PADANG PANJANG, KLIKPOSITIF — Wali Kota Padang Panjang Hendri Arnis mengimbau masyarakat untuk meningkatkan kewaspadaan menyusul menurunnya kualitas udara di wilayah tersebut akibat kabut asap yang berasal dari kebakaran hutan dan lahan.
Hendri Arnis mengatakan, kondisi kabut asap tidak hanya menyebabkan kualitas udara menurun, tetapi juga dapat mengganggu jarak pandang serta berpotensi berdampak terhadap kesehatan masyarakat.
“Kualitas udara di wilayah kita menurun akibat kabut asap kebakaran hutan dan lahan. Kabut asap ini mengandung partikel yang dapat membahayakan dan juga mengganggu penglihatan,” ujar Hendri Arnis, Senin, 7 September 2026.
Untuk mengantisipasi dampak kabut asap, Hendri mengimbau masyarakat yang harus beraktivitas di luar rumah agar menggunakan masker.
Ia juga meminta warga mengurangi aktivitas di luar ruangan apabila tidak memiliki keperluan mendesak.

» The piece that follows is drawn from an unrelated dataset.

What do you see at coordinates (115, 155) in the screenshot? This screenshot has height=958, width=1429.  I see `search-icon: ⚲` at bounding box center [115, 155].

Menurutnya, masyarakat yang memungkinkan untuk bekerja dari rumah sebaiknya menahan diri untuk tidak bepergian selama kondisi udara masih kurang baik.
“Untuk aktivitas di luar rumah, wajib memakai masker. Jika tidak perlu keluar rumah, tahan diri untuk bekerja dari rumah,” katanya.
Selain mengurangi aktivitas di luar ruangan dan menggunakan masker, masyarakat juga diminta menjaga kondisi tubuh dengan memperbanyak konsumsi air putih serta mengonsumsi makanan bergizi setiap hari.
Sebelumnya, kualitas udara di Kota Padang Panjang berada pada rentang 67 hingga 93 AQI/ISPU, dengan kategori Sedang hingga Kurang Sehat. Kondisi tersebut menjadi perhatian karena paparan asap dan partikel polutan dapat meningkatkan risiko gangguan kesehatan, khususnya bagi kelompok rentan.
Pemerintah Kota Padang Panjang mengimbau masyarakat untuk terus memantau perkembangan kualitas udara dan mengambil langkah pencegahan guna menjaga kesehatan selama kabut asap masih menyelimuti wilayah tersebut.